Le rêve se cache

Publié le par la freniere

J'ai moins peur des loups que du jugement des hommes. On ne ravaude pas les trous de mémoire avec du fil de fer. On ne pend pas les mots avec le fil du téléphone. On n'attache pas les heures avec le fil du temps. On ne passe pas sa langue sur le fil du couteau. On ne ramasse pas le meilleur des mots. Il tombe seul sur l'humus du silence. Certains matins, je m'éveille avec les mains tachées de phrases. Ma bouche n'est qu'une coquille vide sans l'escargot des mots. Sous les doigts du potier, un petit homme de boue se retrouve debout à porter la lumière. J'offre le bol de mes paumes au grand chien du silence.

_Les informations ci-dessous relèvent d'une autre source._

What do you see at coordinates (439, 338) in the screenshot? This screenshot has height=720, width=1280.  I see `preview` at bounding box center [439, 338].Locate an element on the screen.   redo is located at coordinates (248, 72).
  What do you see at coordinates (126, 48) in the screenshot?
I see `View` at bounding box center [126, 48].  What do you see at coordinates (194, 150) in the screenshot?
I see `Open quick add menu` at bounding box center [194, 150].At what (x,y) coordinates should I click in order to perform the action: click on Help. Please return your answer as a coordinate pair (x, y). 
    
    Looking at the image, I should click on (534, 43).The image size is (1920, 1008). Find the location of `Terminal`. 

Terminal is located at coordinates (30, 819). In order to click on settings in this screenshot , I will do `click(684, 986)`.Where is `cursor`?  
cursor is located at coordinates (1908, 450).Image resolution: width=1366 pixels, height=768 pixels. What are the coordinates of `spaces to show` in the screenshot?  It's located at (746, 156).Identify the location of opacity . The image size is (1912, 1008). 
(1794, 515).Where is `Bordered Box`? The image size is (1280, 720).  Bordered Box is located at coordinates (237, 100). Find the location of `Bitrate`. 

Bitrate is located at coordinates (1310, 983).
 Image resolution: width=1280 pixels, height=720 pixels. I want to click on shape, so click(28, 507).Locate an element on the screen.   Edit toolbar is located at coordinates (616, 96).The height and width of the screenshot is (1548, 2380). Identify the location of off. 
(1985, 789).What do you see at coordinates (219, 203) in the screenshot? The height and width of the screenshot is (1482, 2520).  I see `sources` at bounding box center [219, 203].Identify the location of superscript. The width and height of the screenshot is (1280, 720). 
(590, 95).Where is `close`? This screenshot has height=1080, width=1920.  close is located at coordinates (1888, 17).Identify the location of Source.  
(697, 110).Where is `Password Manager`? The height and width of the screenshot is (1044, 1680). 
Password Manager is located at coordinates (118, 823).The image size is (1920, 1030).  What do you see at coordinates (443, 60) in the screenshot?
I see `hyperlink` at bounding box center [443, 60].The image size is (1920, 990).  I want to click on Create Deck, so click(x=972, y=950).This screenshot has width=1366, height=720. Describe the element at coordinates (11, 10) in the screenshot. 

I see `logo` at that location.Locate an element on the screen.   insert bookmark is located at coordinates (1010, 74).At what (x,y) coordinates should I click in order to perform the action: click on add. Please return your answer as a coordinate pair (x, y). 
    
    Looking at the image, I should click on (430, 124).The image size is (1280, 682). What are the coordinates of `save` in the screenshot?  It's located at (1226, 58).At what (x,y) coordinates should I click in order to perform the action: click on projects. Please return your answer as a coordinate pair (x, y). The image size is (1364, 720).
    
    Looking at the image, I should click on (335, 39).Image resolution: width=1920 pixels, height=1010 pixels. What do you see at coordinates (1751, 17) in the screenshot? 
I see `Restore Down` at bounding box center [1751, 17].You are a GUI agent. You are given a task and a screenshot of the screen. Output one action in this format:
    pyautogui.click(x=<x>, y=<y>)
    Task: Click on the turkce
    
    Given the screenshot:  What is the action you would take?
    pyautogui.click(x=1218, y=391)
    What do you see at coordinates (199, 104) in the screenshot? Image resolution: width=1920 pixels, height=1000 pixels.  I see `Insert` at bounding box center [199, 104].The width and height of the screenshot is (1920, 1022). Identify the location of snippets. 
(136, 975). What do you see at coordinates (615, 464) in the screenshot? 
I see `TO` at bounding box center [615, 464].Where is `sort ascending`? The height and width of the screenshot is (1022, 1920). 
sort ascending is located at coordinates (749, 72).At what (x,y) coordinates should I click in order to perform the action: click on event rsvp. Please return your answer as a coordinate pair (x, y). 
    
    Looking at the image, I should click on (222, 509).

Je trébuche sur les mots les plus simples, confondant la cendre avec le sang, la barbe avec les poils de rhubarbe, le rouge de Soutine et le bleu de Van Gogh, les sonates de Mozart et les cantates de Bach. Je mélange la queue du poêle et l'accent du poème. Je lie mes phrases avec du roux et je mange mes mots. Mes consonnes volent à peine comme des oiseaux de basse-cour et laissent sur la page des coquilles d'imprimerie. Les images tombent dans les pommes et font de la compote. L'encre s'évapore dans le bruit des assiettes. Les idées noires mettent un visage de clown sur le deuil des choses.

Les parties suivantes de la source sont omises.